The other night I caught a glimpse of this light for the last time. It could be a few months, or this could be it. I’ve learned over the years, through the naivety, that I can never quite predict where I will be.
This time, I was given three days notice. I put a note out into the world on Saturday and by Sunday night I had a place to live. I didn’t want to leave home that fast. I was ready for a new way of life, but I hadn’t quite appreciated the glimpse of light with the mindset that it might be for the last month, week, or day. I hadn’t done the drive to barre class with the anticipated nostalgia. I most certainly didn’t get a chance to hug my nieces enough, or go for that glass of wine with my mom. And despite that I had been home for 6 months, I still wish I had made the trek to my best friends new apartment in the middle of nowhere more. It would have been great if I had gone out with my Brother and Sister-in-law even just once or soaked up more of my Dad’s wisdom instead of catching up on Transparent. A show that he has unfortunately attempted to watch.
But when things happen so fast, moving forward with those regrets and those wishes, buries the excitement. Especially when you know you were the one that shouted.

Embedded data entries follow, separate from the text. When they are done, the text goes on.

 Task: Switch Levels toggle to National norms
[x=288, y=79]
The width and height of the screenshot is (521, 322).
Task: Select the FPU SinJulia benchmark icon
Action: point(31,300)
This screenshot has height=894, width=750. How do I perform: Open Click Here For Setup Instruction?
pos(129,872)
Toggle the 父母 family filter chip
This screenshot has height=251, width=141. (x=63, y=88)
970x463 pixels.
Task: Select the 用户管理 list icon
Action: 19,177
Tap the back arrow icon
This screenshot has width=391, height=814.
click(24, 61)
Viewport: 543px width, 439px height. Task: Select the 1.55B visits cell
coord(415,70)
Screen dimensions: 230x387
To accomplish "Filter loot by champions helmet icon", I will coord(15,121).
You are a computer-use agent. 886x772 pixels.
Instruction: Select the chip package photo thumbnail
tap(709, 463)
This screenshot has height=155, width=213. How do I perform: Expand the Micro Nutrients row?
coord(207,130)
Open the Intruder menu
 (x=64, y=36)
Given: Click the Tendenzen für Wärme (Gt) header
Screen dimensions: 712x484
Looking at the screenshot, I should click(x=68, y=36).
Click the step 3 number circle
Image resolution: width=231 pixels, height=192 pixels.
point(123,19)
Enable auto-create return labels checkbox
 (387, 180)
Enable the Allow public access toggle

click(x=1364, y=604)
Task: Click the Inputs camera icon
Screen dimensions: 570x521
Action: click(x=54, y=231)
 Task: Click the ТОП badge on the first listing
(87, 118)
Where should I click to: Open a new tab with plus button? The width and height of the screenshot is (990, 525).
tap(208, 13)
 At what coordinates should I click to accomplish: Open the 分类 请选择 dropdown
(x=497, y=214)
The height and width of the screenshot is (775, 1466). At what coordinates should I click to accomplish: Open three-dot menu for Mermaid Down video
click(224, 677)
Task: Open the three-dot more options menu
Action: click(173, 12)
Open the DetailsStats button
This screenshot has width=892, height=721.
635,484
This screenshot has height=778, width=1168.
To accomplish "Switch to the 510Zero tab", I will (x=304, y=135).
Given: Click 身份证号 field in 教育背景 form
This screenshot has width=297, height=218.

I’m embarking on a new adventure. And it’s pretty scary. I’ll be ending one job that required me to travel and continue straight on to live in a new city. I have a suitcase and a half packed, but I also managed to pack more hope than before because if this doesn’t work out, the worst that happens is I have to go back home and try it again. And then I get those extra chances, hugs, moments, drives and glimpses of the flickering light.